Un var, yağ var, şeker var! 

Eeeeee ne duruyorsun? 

Helva yapsana, diyeceğim. 

Ama “Aşçı” yok! 

Bülent Hoca’nın kadro mühendisliğinde önemli hatalar yaptığını düşünmüyorum.  

İyi transferler yaptık.  

Geçen sezondan takımda kalanlar da bu ligde iş yapacak düzeydeler. 

Dedim ya unumuz, yağımız ve şekerimiz var ama helvayı yapamıyoruz.   

Bence nedeni belli, aşçıda sıkıntı var.   

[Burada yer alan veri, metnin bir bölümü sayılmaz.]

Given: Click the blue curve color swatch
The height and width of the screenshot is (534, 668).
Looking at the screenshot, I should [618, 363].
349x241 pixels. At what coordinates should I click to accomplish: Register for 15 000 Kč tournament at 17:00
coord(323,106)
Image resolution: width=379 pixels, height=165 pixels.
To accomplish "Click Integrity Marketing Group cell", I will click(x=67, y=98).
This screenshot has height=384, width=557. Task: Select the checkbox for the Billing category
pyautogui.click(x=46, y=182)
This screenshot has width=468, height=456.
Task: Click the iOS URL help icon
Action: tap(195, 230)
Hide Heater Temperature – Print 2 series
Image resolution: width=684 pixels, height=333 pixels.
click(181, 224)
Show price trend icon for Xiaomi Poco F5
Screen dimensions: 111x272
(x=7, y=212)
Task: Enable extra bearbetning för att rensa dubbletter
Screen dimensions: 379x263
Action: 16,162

Aslında sezon başlarken hemen hemen herkesin aşçıyla ilgili olumlu beklentisi ve güveni vardı. 

Gelinen bu durum hepimize sürpriz oldu. 

Artık, Bülent Hoca’nında kendisini sorgulaması lazım’ 

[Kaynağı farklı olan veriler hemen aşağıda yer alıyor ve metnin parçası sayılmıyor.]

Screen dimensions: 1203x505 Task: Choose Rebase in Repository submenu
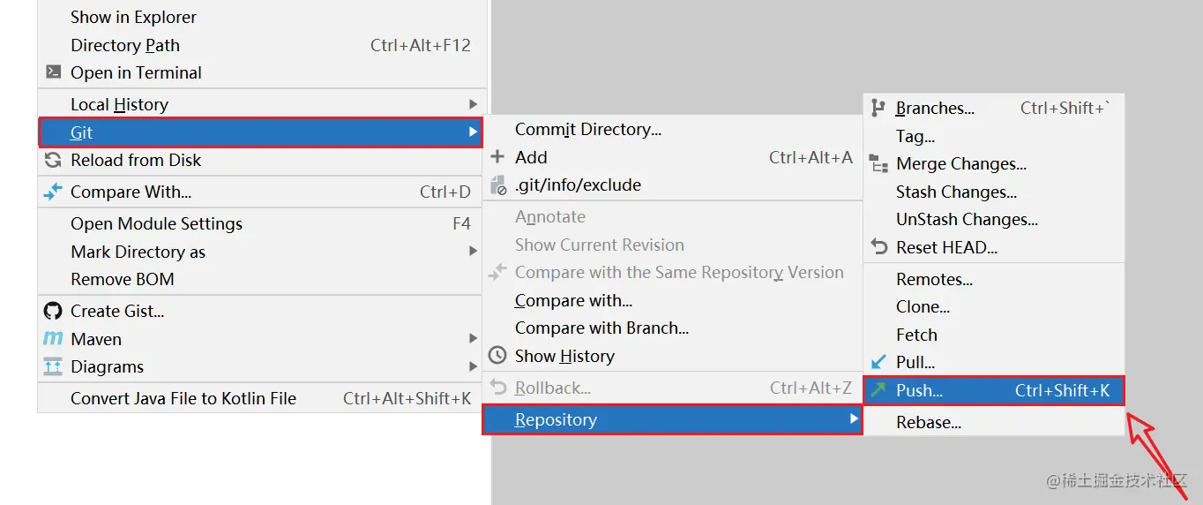pos(928,422)
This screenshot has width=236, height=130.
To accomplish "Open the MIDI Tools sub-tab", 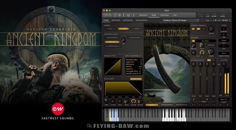I will (116, 20).
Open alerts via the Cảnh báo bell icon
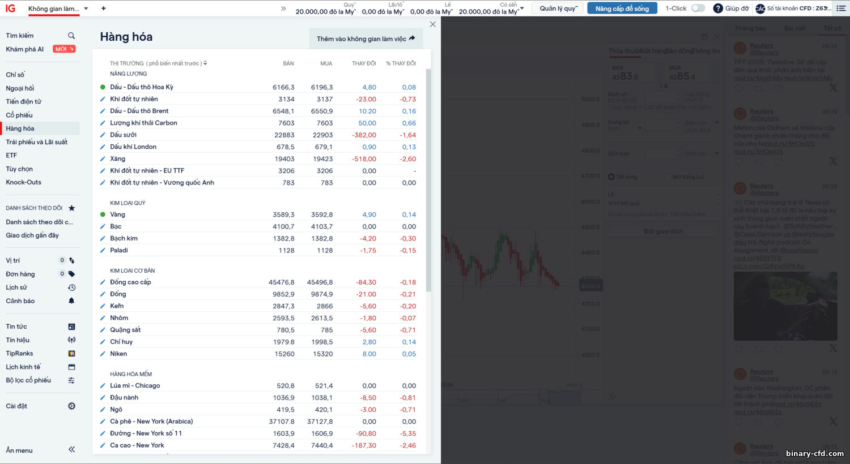This screenshot has width=850, height=464. [x=71, y=301]
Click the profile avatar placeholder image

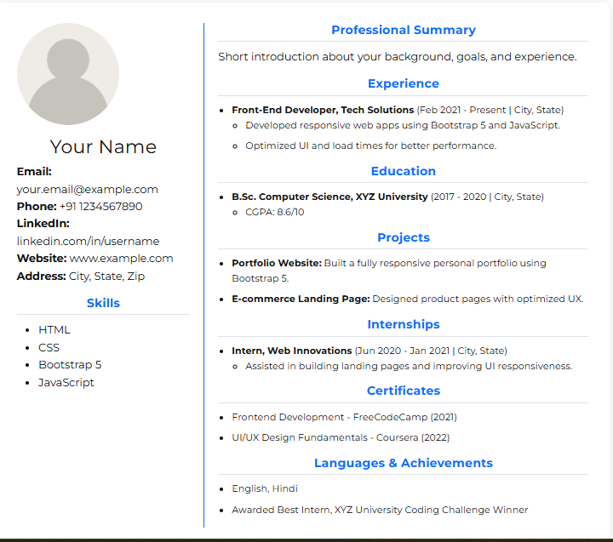[68, 74]
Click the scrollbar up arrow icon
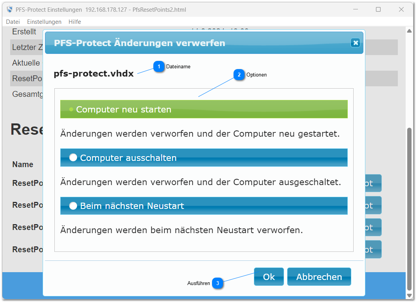417x303 pixels. pyautogui.click(x=410, y=30)
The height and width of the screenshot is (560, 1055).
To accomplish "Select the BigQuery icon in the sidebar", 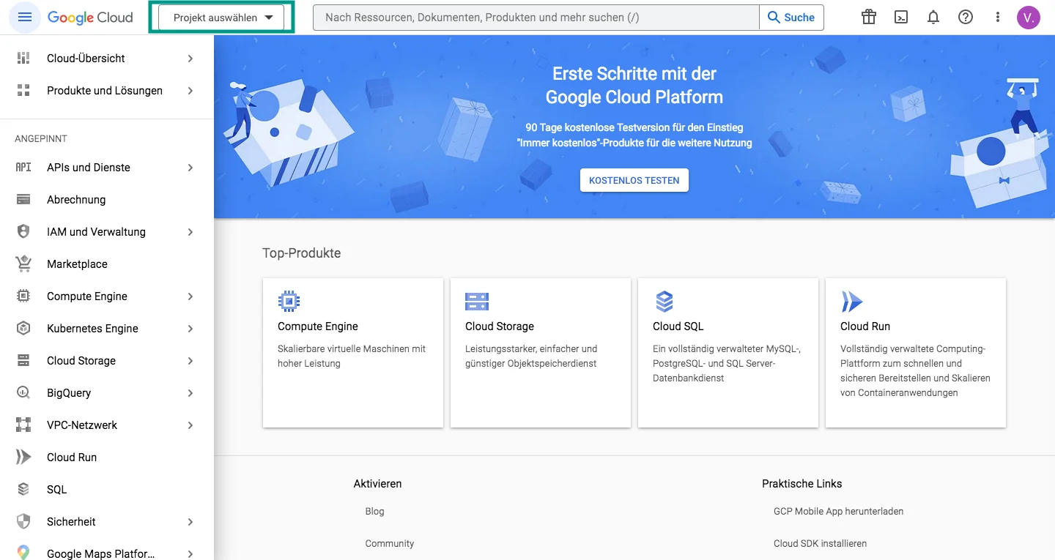I will coord(23,392).
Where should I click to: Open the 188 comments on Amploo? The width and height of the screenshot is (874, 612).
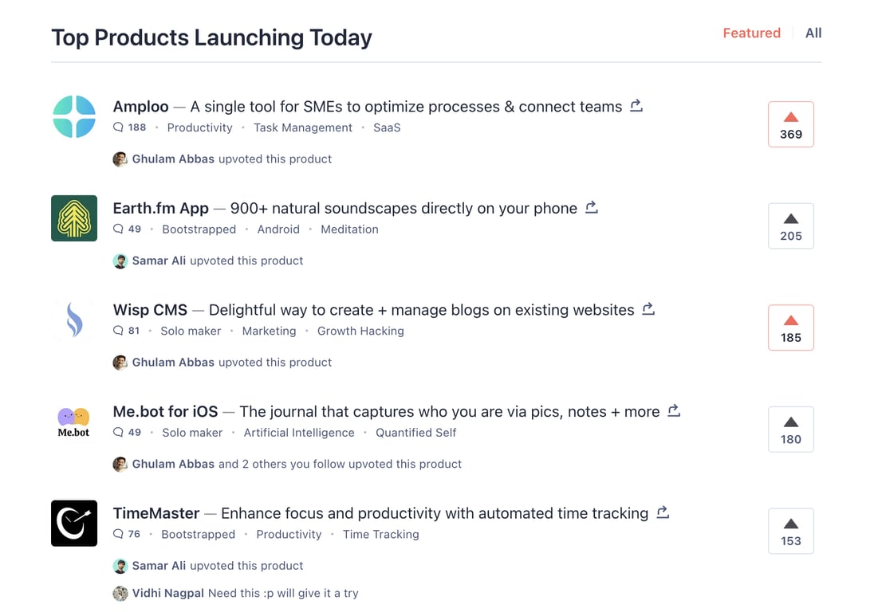(130, 128)
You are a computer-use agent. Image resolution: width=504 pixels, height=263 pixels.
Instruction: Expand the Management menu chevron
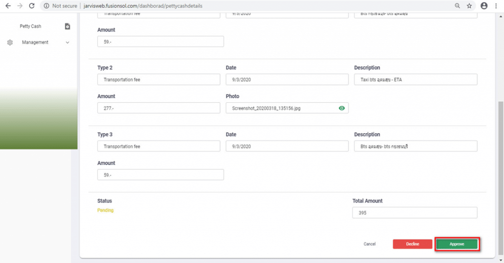point(67,43)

Bülent Hoca, her açıklamasında Başkan ve yönetimden övgü ile söz ediyor. 

Her konuşmasında “Büyük fedakarlıklar yapıyorlar” diyor. 

Sivassporlu futbolculara ise kendince güvendiğini ifade etmek için “toz” kondurmuyor. 

 Sürekli “Çok iyi kadromuz var” diye ekliyor, basın açıklamalarında. 

Tamam da, nerede sezon başı camiaya vaat edilen ligi “domino” edecek takım?  

Şöyle bir bakıyorum da başkan görevini yapıyor, yönetim kurulu görevini yapıyor, takımda futbolcu grubu yeterli... 

Öyleyse, geriye bir tek teknik direktör kalıyor! 

İşte bu nedenle Bülent Hoca’nın aynaya bakıp kendini sorgulamasını ve nerede yanlış yaptığını görüp gereken adımları atmasını bekliyorum. 

Yada istifa etmesini! 

Camianın “gözünde” kredisi bitmiş durumda. 

Göztepe deplasmanında son dakika golüyle alınan mağlubiyet, bardağın taşmasına neden oldu. 

Taraftarın tahammül sınırları aşıldı. 

Yiğidolar, sadece galibiyetler değil, gelecek adına umut verecek güçlü futbol bekliyor. 

Sezon başından beri oynadığımız futbol ve aldığımız skorlar ortada. 

Öyle iki ileri, bir geri olmaz.  

Olacak gibide görünmüyor! 

Bülent Hoca, taraftarın isteğine kulak kabartmalı. 

İç sahada oynanacak olan Hatayspor maçıyla birlikte “yiğidoların” istediği, beklediği takım sahada olmalı. 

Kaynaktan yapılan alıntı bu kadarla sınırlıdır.